This means, that my dad IS an engineer, it is his real job and AS means “in the role of”.
But, in contrast, take a look at this example:
My brother works like a teacher.
This has a contrasting meaning, it means that my brother does a job that is something like a teacher, but he IS NOT in fact a teacher. LIKE means “similar to”.
An alternative way of looking at this is to memorize lots of fixed expressions that include AS or LIKE.

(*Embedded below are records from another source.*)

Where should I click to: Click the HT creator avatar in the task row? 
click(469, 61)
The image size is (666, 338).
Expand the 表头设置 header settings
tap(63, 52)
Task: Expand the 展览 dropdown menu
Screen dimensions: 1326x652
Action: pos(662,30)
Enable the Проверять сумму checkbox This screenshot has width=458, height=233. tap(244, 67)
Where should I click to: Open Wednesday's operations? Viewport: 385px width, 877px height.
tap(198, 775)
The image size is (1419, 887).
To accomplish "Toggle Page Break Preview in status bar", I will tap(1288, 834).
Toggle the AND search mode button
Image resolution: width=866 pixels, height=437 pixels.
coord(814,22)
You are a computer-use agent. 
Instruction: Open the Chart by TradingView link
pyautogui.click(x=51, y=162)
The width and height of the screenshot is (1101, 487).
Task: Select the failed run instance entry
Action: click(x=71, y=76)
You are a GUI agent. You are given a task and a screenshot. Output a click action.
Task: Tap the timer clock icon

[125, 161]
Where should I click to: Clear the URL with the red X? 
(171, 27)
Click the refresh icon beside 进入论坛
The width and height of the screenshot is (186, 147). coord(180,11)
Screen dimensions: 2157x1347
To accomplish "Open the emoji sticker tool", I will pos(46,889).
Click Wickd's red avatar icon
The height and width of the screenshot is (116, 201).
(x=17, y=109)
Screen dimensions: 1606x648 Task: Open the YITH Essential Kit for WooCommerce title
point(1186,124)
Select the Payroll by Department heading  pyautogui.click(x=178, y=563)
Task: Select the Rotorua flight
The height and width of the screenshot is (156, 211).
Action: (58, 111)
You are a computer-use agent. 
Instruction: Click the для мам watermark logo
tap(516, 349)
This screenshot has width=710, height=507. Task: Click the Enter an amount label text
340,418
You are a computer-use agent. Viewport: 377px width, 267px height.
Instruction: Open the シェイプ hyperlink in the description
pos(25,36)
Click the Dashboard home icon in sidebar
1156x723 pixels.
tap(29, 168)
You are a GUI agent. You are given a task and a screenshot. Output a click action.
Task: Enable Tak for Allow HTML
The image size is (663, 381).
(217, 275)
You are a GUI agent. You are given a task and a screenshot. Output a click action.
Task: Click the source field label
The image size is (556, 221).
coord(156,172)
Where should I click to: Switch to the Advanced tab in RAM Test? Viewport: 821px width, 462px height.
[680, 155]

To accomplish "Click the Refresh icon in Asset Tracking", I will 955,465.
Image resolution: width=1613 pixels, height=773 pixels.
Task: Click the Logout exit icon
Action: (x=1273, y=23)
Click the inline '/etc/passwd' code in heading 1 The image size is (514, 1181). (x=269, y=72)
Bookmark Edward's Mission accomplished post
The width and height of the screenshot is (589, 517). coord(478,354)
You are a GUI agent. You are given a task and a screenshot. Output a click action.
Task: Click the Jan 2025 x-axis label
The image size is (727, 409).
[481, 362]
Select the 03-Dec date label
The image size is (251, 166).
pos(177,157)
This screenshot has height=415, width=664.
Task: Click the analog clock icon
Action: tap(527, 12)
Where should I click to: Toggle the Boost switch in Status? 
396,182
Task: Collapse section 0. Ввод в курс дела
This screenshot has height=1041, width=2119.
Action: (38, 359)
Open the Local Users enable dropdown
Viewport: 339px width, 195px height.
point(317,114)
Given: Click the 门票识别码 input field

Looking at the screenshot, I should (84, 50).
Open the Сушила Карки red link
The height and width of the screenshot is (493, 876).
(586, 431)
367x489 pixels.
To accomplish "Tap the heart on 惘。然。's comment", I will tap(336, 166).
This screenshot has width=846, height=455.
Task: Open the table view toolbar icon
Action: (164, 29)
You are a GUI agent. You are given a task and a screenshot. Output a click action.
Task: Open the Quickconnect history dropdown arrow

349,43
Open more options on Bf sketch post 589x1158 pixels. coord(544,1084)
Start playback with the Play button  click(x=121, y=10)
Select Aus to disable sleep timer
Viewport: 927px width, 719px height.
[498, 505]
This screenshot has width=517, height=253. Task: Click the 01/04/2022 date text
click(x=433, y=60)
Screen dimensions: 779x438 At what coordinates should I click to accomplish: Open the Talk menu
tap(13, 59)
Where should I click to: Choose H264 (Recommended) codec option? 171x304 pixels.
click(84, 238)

Collocations and fixed expressions with AS:
- As long as = provided that
- As far as = to this extent
- As a result = consequently, as a consequence
- As part of = an element of
- Such as = for example
- As a matter of fact = in reality, in fact
- As soon as = no sooner
- As well as = as long as
- The same as = equal to
- As if/ though = in such a way that
Collocations with LIKE:
- Feel like = fancy, be up for
- Look like = have a similar appearance to
- A bit like = similar to
- Just like = the same as
- Rather like = similar to
- Like before = similar to the past
- Sound like = sound in a similar way to
- Act like = behave in a similar way to
AS… AS can also be used as a form of comparative to show similarity, here are multiple examples of this:
- as blind as a bat
- as bright as a button
- as busy as a bee
- as easy as pie
- as fat as a pig
- as good as gold
- as good as new
- as high as a kite
- as hot as fire
- as quick as a flash
- as regular as a clockwork
- as sick as a dog
- as sober as a judge
- as steady as a rock
- as sure as hell
- as thick as thieves
- as ugly as sin
- as white as a ghost
You need to understand that as is used as a preposition and if a common part of word patterns; here are various examples of this:
AS – the preposition:
Seen as = I enjoy being seen as a role model.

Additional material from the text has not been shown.